## INSTRUCTIONS TO FOLLOW:
Once you find the line with "Gürtel Prince in Cognac (1043, 662)" in the data that follows, repeat it and every line after it exactly, through the line with "contact@risch-shoes.com (534, 1019)".

## INPUT:
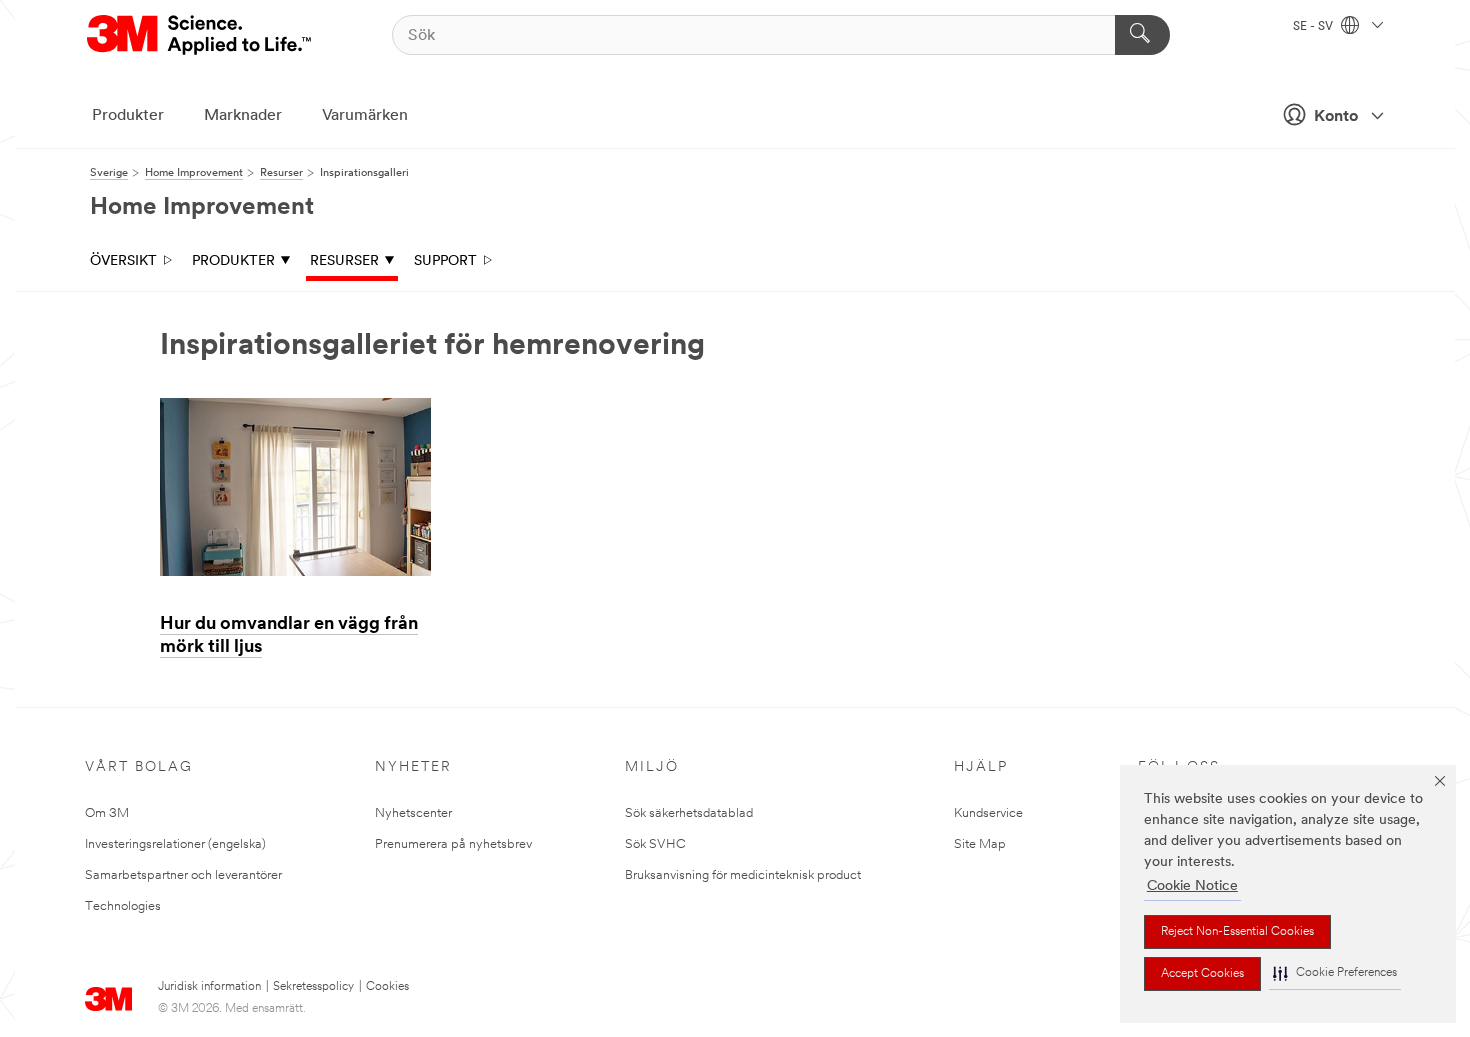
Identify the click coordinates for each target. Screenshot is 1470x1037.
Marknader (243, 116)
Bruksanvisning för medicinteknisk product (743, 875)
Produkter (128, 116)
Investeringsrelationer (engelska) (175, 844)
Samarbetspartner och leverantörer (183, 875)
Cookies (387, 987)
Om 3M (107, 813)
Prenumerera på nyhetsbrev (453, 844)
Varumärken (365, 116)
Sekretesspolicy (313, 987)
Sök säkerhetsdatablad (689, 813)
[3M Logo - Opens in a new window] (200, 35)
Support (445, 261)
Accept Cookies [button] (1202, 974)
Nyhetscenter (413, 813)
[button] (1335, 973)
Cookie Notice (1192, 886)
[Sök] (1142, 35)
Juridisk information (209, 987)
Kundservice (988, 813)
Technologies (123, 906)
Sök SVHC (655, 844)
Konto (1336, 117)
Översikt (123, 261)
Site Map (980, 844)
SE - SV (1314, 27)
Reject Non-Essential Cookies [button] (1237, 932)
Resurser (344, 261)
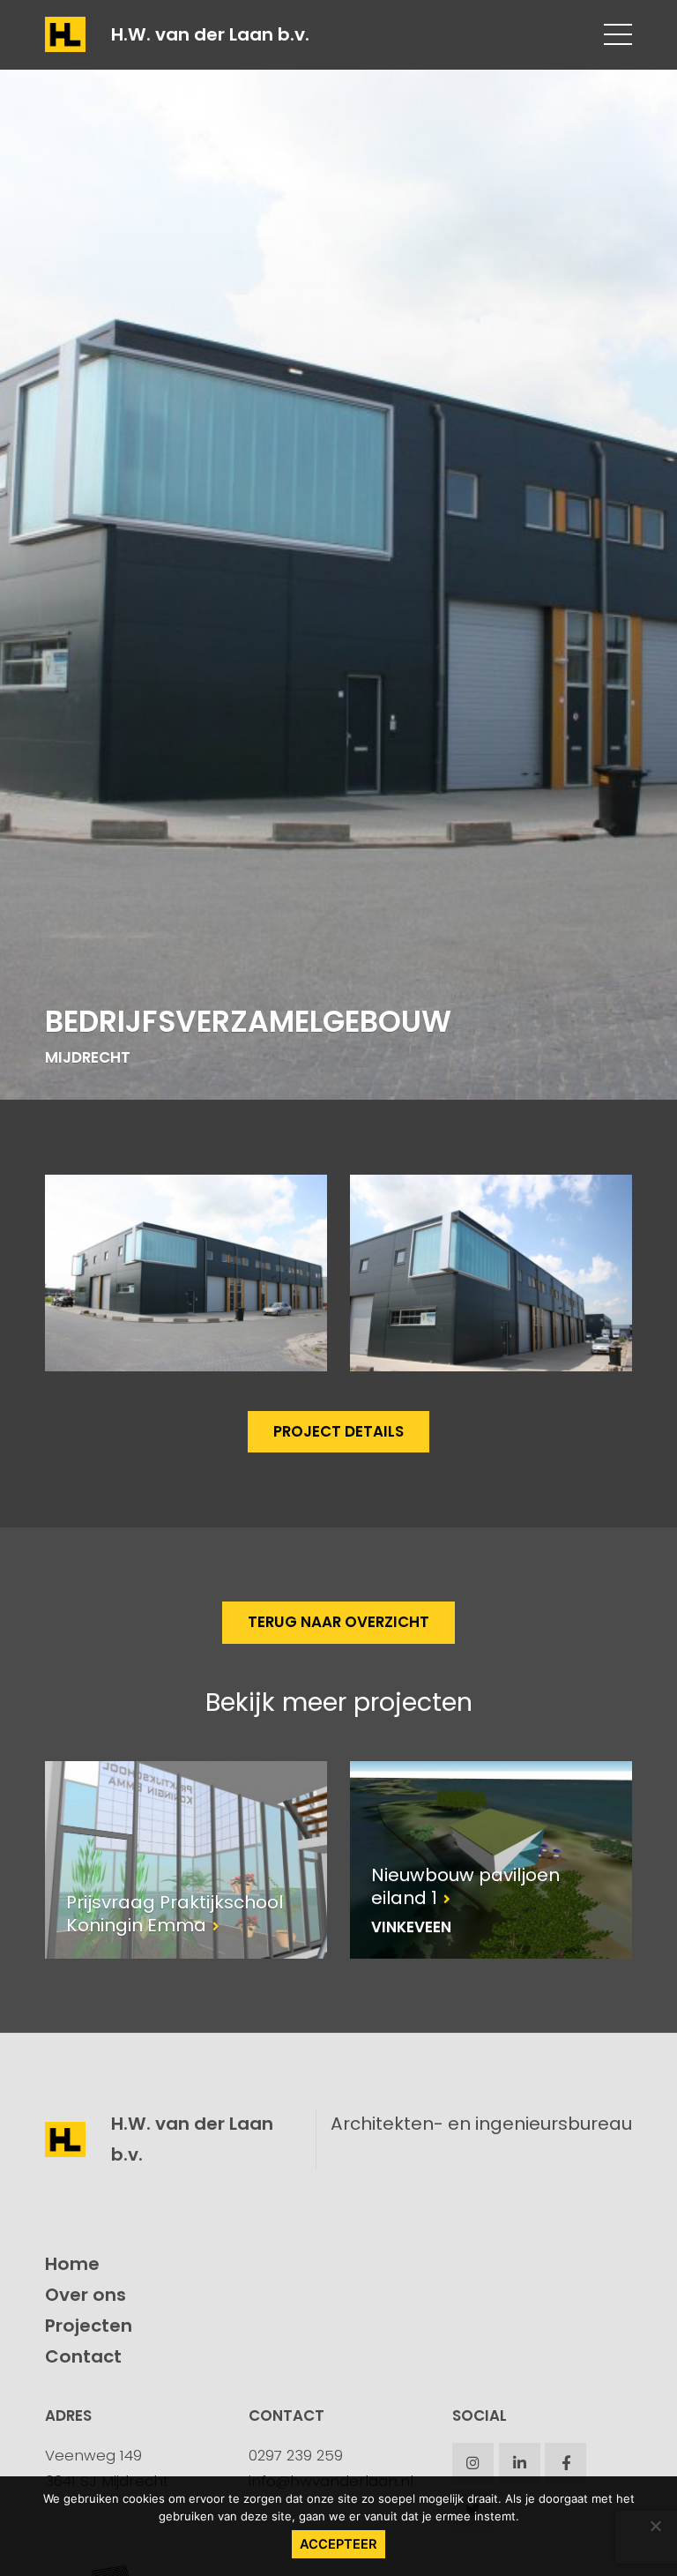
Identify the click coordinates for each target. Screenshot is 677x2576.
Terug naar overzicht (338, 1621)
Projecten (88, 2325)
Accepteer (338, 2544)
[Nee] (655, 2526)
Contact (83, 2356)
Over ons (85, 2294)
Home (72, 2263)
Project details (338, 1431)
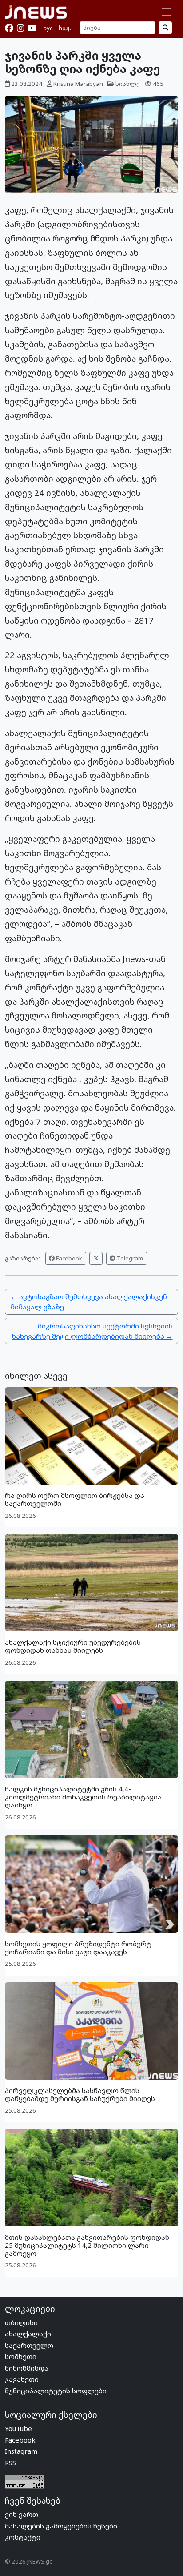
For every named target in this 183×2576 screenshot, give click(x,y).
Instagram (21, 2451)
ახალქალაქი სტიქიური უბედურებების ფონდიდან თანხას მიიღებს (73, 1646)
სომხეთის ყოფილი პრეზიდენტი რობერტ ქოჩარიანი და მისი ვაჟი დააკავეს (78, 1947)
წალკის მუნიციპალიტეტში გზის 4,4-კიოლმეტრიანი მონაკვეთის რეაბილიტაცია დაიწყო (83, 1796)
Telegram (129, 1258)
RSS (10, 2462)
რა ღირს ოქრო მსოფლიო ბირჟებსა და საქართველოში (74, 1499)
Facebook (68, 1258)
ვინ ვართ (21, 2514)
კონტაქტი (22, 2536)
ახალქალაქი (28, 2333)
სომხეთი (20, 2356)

* * *

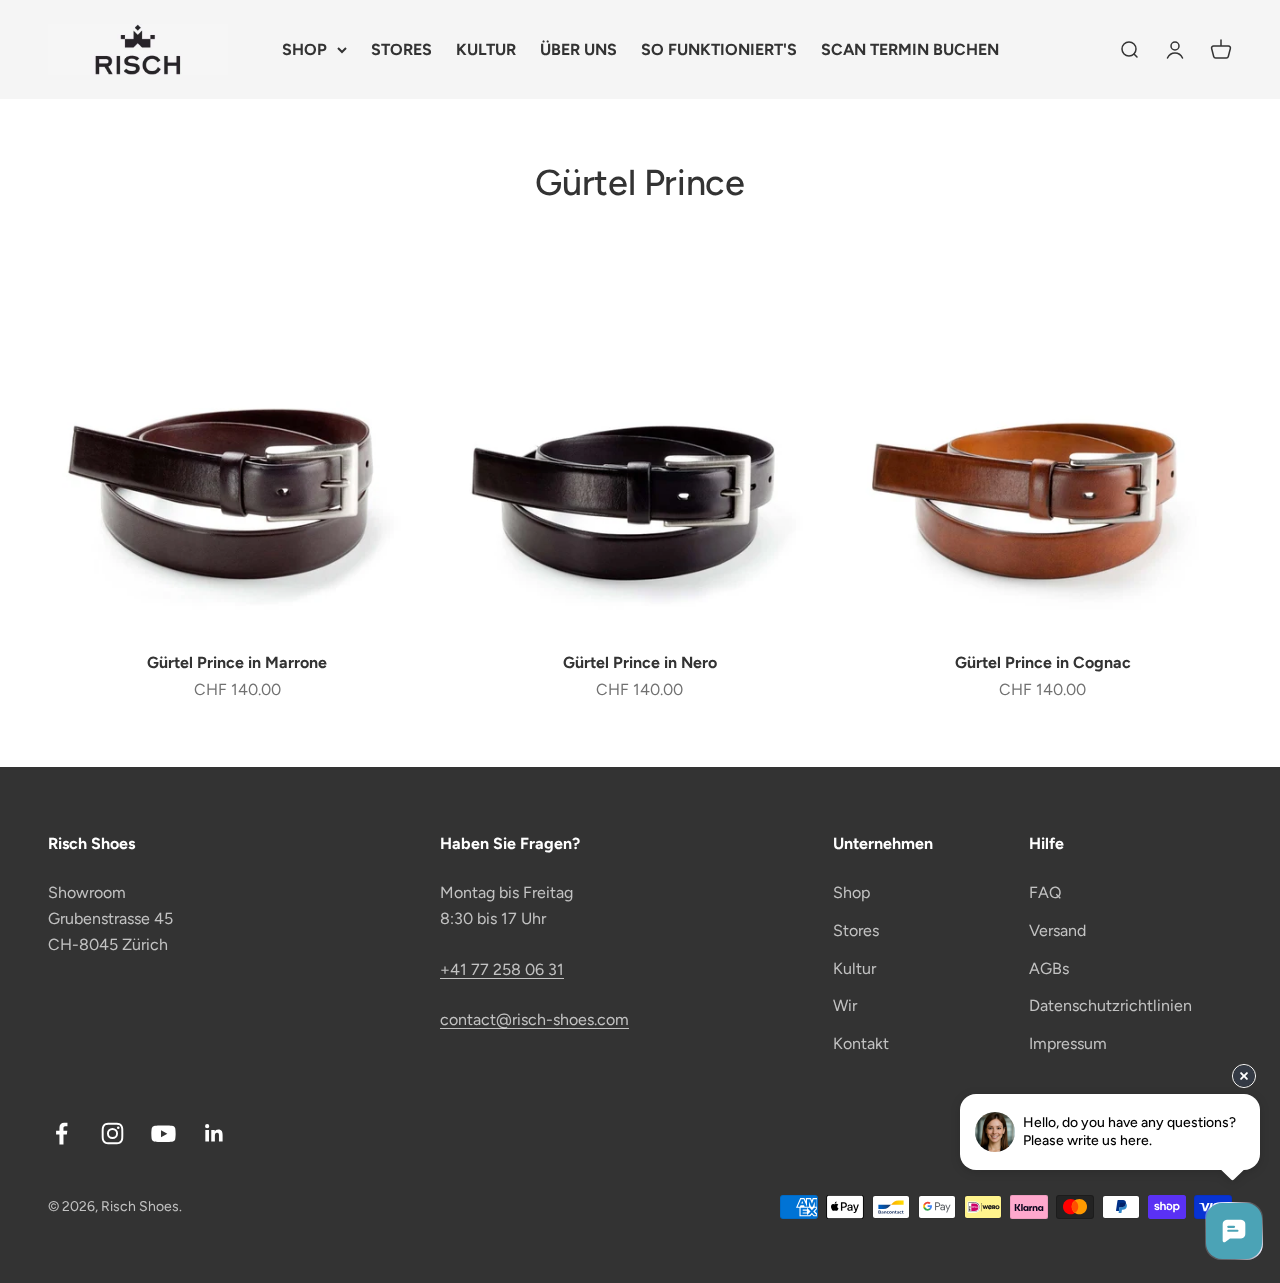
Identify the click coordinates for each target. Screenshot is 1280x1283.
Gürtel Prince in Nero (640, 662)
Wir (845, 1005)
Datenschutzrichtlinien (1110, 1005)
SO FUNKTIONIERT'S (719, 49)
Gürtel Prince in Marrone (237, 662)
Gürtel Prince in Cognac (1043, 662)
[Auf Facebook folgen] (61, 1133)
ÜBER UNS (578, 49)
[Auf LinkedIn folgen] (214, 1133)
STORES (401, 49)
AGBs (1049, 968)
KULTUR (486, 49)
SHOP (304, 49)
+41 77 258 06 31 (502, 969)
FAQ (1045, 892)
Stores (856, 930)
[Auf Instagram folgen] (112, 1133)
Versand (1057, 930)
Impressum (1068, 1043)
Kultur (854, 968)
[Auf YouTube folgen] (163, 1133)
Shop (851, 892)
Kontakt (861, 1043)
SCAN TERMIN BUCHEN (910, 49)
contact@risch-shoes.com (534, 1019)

## ANSWER FOR THIS EXERCISE:
Gürtel Prince in Cognac (1043, 662)
[Auf Facebook folgen] (61, 1133)
ÜBER UNS (578, 49)
[Auf LinkedIn folgen] (214, 1133)
STORES (401, 49)
AGBs (1049, 968)
KULTUR (486, 49)
SHOP (304, 49)
+41 77 258 06 31 (502, 969)
FAQ (1045, 892)
Stores (856, 930)
[Auf Instagram folgen] (112, 1133)
Versand (1057, 930)
Impressum (1068, 1043)
Kultur (854, 968)
[Auf YouTube folgen] (163, 1133)
Shop (851, 892)
Kontakt (861, 1043)
SCAN TERMIN BUCHEN (910, 49)
contact@risch-shoes.com (534, 1019)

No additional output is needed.